● WHAT YOU WILL DO
Retype the lines from the one containing "This screenshot has height=783, width=618." through the one containing "Action: click(x=142, y=354)", both included, without changing anything.

● RECORDS SHOWN
********

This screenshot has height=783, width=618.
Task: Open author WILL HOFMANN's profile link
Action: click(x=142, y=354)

********

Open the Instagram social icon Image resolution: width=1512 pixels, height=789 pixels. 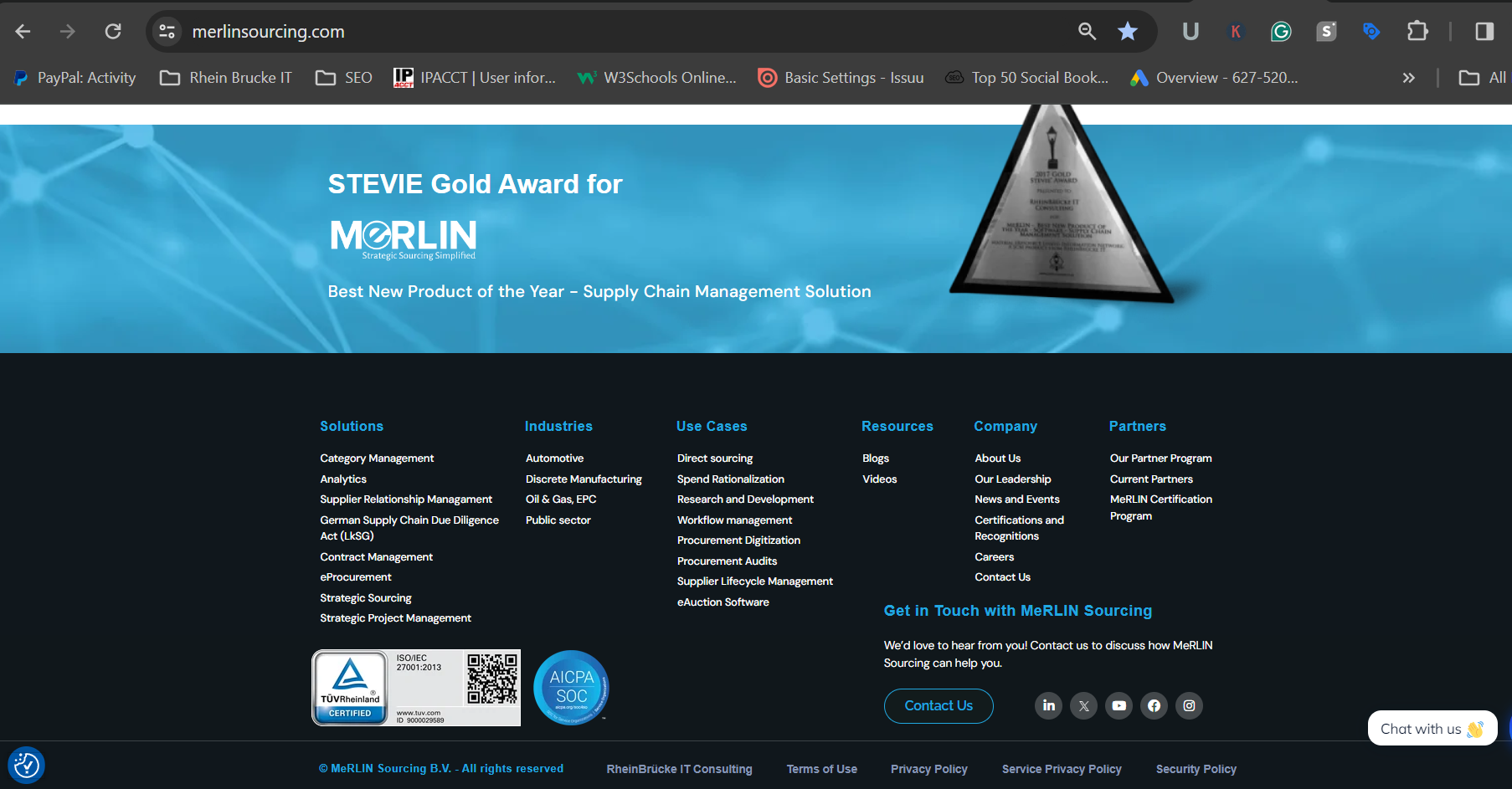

********

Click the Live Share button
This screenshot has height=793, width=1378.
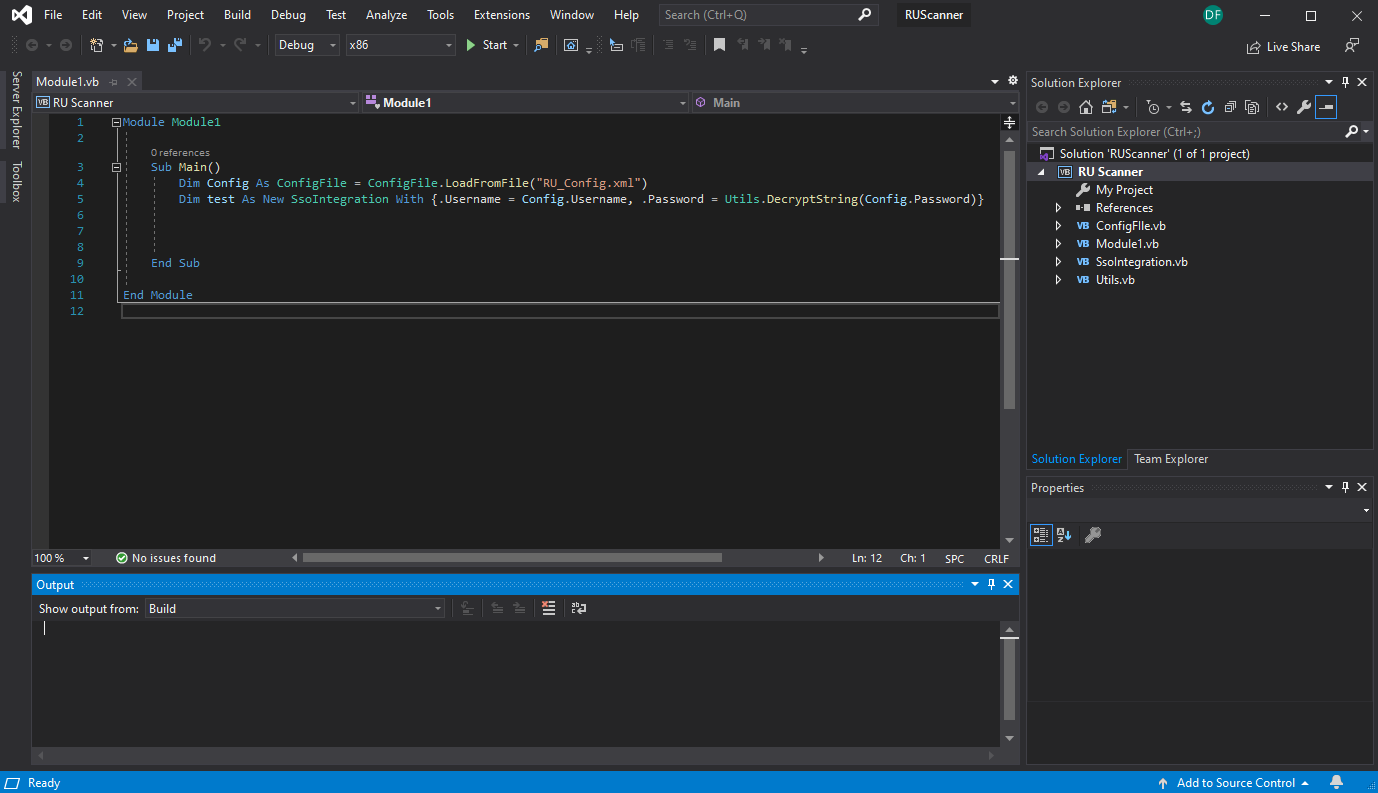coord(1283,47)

********

● EXPECTED ANSWER
This screenshot has height=783, width=618.
Task: Open author WILL HOFMANN's profile link
Action: click(x=142, y=354)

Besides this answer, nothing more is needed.